This is a fully coded Python solution based on the direction provided by @eldesgraciado.
This code assumes that you are already working with the properly binarized white-on-black image (e.g. after grayscale conversion, black hat morphing and Otsu's thesholding) - OpenCV documentation recommends working with the binarized images with the white foreground when applying morphological operations and stuff like that.
num_comps, labeled_pixels, comp_stats, comp_centroids = \
cv2.connectedComponentsWithStats(thresh_image, connectivity=4)
min_comp_area = 10 # pixels
# get the indices/labels of the remaining components based on the area stat
# (skip the background component at index 0)
remaining_comp_labels = [i for i in range(1, num_comps) if comp_stats[i][4] >= min_comp_area]
# filter the labeled pixels based on the remaining labels,
# assign pixel intensity to 255 (uint8) for the remaining pixels
clean_img = np.where(np.isin(labeled_pixels,remaining_comp_labels)==True,255,0).astype('uint8')
The advantage of this solution is that it allows you to filter out the noise without negatively affecting the characters that may already be compromised.
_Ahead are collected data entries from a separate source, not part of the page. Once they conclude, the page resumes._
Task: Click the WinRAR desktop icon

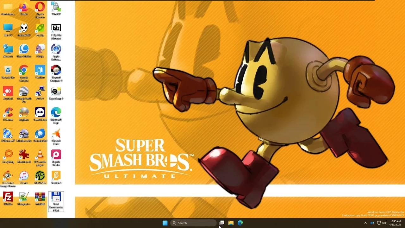Action: point(40,198)
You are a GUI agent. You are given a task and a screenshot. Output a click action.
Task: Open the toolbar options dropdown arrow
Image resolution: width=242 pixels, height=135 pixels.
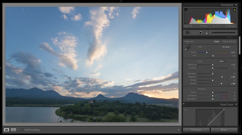(x=179, y=130)
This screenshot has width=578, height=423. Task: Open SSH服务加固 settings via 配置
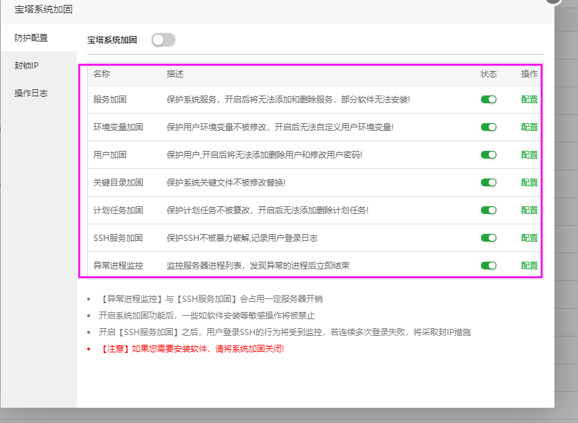pyautogui.click(x=528, y=237)
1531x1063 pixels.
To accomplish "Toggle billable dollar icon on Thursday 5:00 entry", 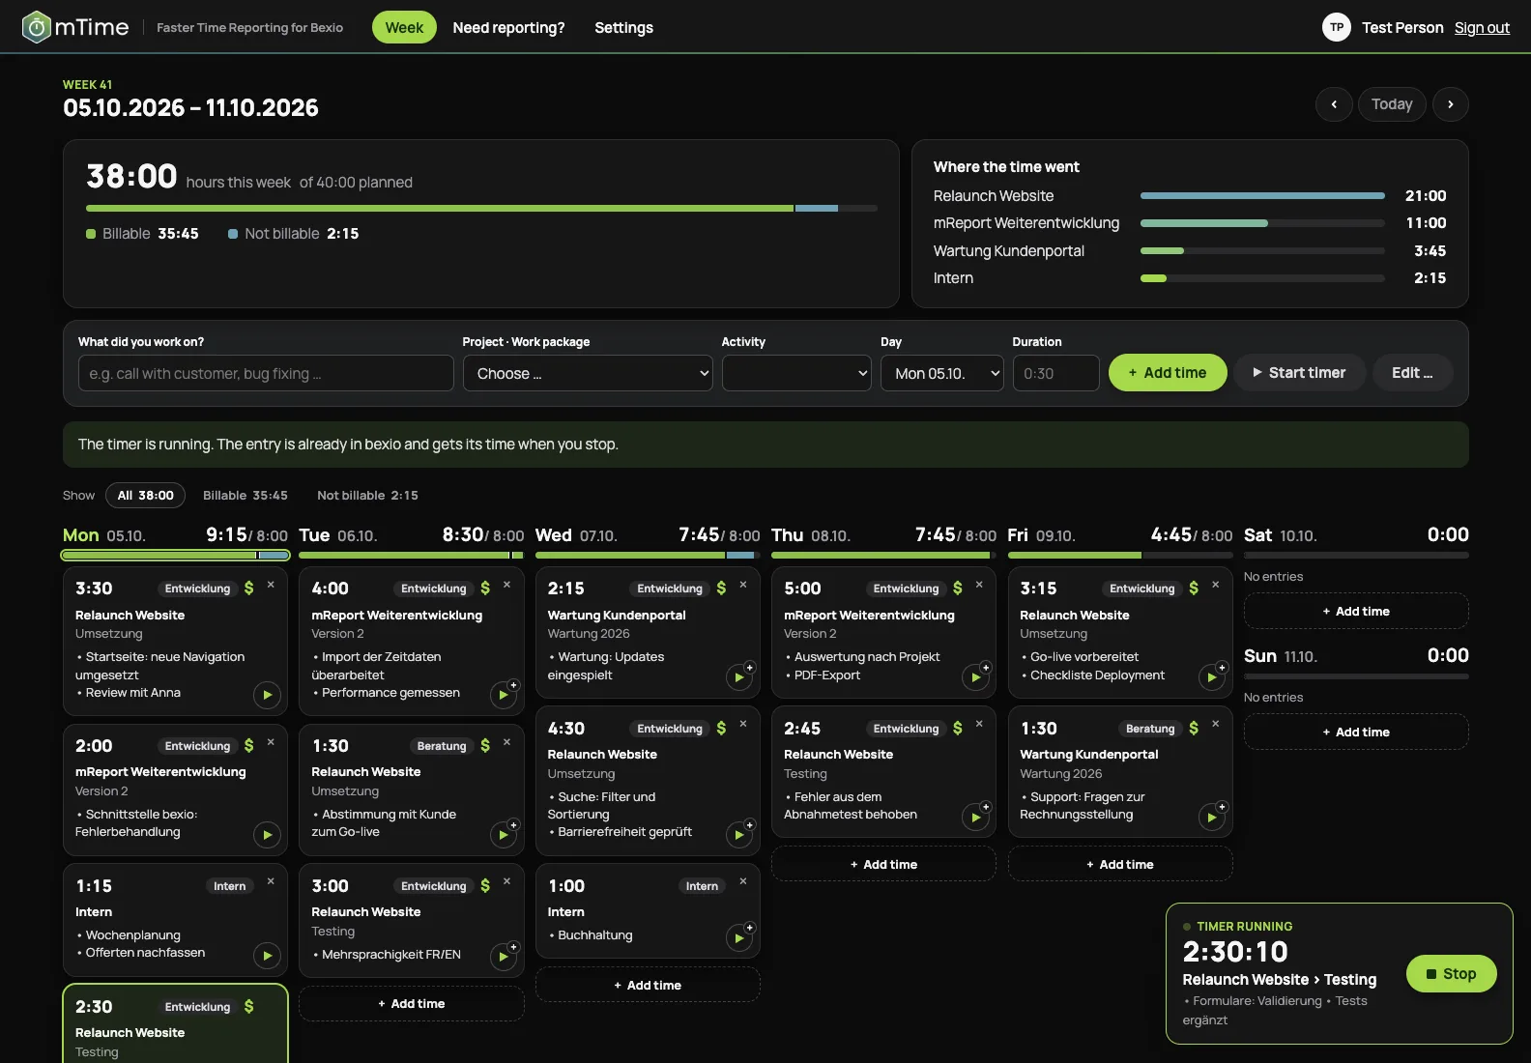I will click(957, 588).
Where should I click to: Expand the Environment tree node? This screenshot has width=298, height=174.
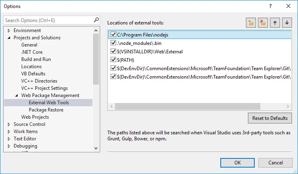(9, 30)
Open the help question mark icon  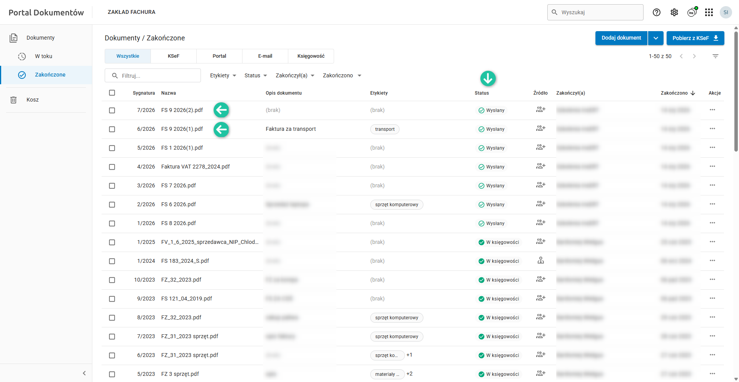point(656,12)
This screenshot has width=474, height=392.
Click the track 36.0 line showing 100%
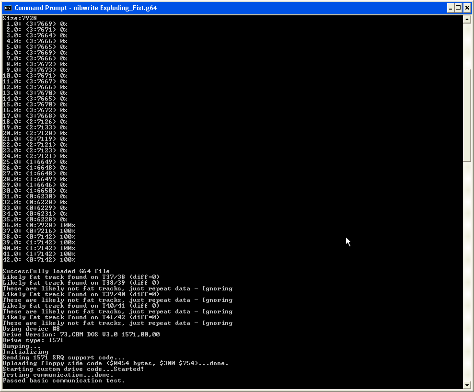point(39,225)
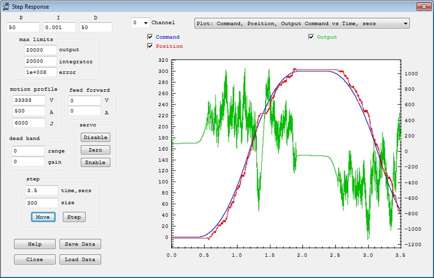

I work with dirty scans that have the undesirable effects like merged characters and character erosion, and I found out the hard way that there is no free lunch - even a seemingly harmless opening operation with the 3x3 kernel and one iteration results in some character degradation (despite being very effective for removing the noise around the characters).
So if the character quality allows, blunt cleanup operations on the entire image (e.g. blurring, opening, closing) are OK, but if not - this should be done first.
P.S. One more thing - you should not be using a lossy format like JPEG when working with text images, use a lossless format like PNG instead.